Inter-working in EPC Network:
First of all, in the LTE radio network there is at least one eNodeB – the LTE base station. The main functionality of the eNodeB is to provide wireless connections between user devices and the network.
In a reasonably sized commercial cellular network, there may be several thousand eNodeBs in the network; many of these eNodeBs may be interconnected via the X2 interface in order to allow for efficient handovers.
It is mandatory for all eNodeBs to be connected to at least one MME over the S1-MME logical interface. The MME handles all LTE-related control plane signaling, including mobility and security functions for devices and terminals attaching over the LTE RAN. The MME also manages all terminals that are in idle mode, including support for Tracking Area (TA) management and paging.

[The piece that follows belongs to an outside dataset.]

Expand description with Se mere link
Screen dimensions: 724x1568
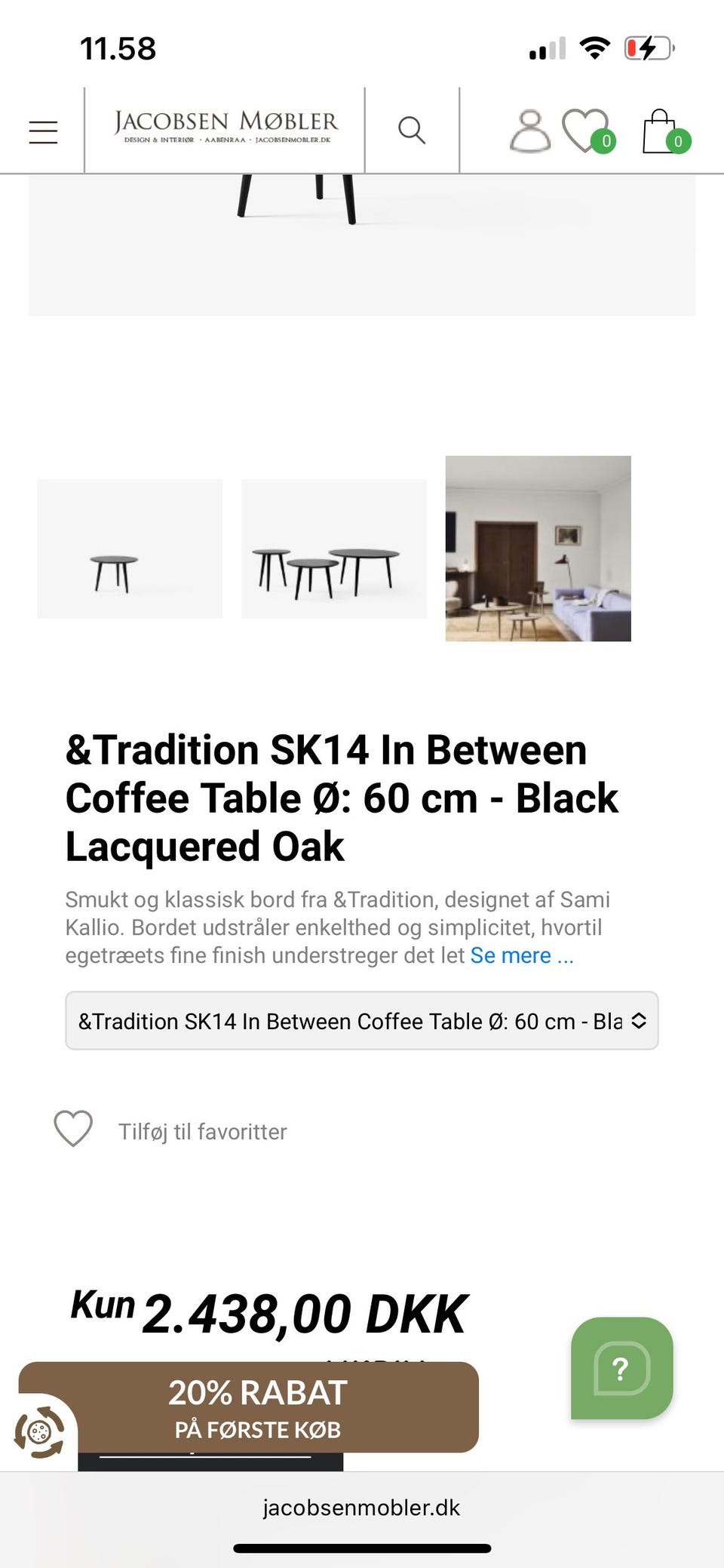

The MME relies on the existence of subscription-related user data for all users trying to establish IP connectivity over the LTE RAN.
Therefore, for this main purpose, the MME is connected to the HSS over the S6a interface.
The HSS which is designed to manage user data and related user management logic for users accessing over the LTE RAN perform the authentication and access authorization functions. It also supports, mobility management within LTE as well as between LTE and other access networks.
The user data payload – the IP packets flowing to and from the mobile devices – are handled by two logical nodes called:
- the Serving Gateway (Serving GW) and
- the PDN Gateway (PDN GW).
The Serving GW and PDN GW are connected over an interface called either through:
- S5 (if the user is not roaming, i.e. the user is attached to the home network) or
- S8 (if the user is roaming, i.e. attached to a visited LTE network).
The Serving GW terminates the S1-U user plane interface towards the base stations (eNodeBs), and constitutes the anchor point for intra-LTE mobility, as well as for mobility between GSM/GPRS, WCDMA/HSPA and LTE.
The Serving GW also buffers downlink IP packets destined for terminals that happen to be in idle mode. For roaming users, the Serving GW always resides in the visited network, and supports accounting functions for inter-operator charging and billing settlements.
The PDN GW is the point of interconnection to external IP networks through the SGi interface. The PDN GW includes functionality:
- for IP address allocation,
- charging, packet filtering, and
- policy-based control of user-specific IP flows.
The PDN GW also has a key role in supporting QoS for end-user IP services.